***** Provided data

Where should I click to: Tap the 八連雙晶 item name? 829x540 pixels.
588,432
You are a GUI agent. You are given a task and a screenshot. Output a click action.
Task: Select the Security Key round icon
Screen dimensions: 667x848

**********

Task objective | Rewrite the lines of the data above as a numbered list, skipping any blank lines.

Completed exercise |
1. Where should I click to: Tap the 八連雙晶 item name? 829x540 pixels.
2. 588,432
3. You are a GUI agent. You are given a task and a screenshot. Output a click action.
4. Task: Select the Security Key round icon
5. Screen dimensions: 667x848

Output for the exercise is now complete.